Work instructions: Among the lines of the records below, copy those that hold the word "dimensions".

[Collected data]
════════════════
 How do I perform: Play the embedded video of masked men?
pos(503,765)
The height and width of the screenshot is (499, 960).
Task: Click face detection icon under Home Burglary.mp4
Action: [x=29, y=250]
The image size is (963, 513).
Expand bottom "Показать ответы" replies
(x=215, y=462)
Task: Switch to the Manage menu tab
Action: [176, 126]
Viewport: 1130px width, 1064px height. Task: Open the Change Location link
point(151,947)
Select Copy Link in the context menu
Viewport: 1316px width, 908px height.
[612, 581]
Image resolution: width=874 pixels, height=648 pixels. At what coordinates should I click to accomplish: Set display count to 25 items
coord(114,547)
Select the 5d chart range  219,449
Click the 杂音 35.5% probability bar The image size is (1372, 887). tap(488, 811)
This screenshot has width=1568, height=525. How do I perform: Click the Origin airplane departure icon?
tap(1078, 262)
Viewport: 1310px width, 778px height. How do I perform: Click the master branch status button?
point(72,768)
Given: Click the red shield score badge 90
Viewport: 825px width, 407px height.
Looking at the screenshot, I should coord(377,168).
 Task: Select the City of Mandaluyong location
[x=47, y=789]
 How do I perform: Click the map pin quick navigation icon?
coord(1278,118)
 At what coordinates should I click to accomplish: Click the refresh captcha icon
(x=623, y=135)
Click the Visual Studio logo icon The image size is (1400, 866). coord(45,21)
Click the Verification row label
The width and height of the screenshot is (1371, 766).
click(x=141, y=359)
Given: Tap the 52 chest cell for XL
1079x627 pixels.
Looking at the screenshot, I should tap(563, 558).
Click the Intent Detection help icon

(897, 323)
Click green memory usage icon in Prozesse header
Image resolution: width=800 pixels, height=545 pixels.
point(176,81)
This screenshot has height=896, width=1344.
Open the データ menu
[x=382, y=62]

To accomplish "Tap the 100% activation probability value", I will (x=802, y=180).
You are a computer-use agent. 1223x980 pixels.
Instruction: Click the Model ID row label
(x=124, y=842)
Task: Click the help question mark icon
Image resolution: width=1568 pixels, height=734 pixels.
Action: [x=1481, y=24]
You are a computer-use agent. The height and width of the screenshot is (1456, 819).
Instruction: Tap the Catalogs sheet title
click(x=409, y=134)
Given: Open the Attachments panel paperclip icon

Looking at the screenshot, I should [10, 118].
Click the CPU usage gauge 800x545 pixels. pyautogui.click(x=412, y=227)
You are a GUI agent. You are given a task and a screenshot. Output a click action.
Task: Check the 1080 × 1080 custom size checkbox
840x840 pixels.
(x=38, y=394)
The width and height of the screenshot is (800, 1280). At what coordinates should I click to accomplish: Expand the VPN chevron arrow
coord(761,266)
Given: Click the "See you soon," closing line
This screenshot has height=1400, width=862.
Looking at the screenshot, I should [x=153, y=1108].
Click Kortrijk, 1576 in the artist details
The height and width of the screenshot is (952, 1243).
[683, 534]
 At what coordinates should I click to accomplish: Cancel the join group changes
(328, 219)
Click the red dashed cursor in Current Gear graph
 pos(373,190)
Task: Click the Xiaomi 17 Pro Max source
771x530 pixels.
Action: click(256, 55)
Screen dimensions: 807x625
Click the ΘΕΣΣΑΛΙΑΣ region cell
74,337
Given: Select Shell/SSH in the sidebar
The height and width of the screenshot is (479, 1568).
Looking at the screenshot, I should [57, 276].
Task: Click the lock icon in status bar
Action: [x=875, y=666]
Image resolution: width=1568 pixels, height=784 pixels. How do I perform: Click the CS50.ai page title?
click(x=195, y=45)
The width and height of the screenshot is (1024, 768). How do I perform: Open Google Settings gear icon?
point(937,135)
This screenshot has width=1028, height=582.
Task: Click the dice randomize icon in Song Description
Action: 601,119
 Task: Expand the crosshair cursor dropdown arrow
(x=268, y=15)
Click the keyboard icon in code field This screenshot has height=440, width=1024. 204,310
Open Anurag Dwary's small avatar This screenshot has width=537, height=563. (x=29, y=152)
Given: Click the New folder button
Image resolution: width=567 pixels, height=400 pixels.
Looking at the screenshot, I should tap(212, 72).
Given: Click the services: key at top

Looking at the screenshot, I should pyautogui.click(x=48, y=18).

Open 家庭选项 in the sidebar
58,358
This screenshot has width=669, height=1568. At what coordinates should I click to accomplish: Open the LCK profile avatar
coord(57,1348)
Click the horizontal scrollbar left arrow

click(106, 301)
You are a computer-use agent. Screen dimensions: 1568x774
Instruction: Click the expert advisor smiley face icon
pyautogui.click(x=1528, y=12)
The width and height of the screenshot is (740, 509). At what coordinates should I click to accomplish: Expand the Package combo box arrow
════════════════
Response to the exercise:
Screen dimensions: 807x625
You are a computer-use agent. Screen dimensions: 1568x774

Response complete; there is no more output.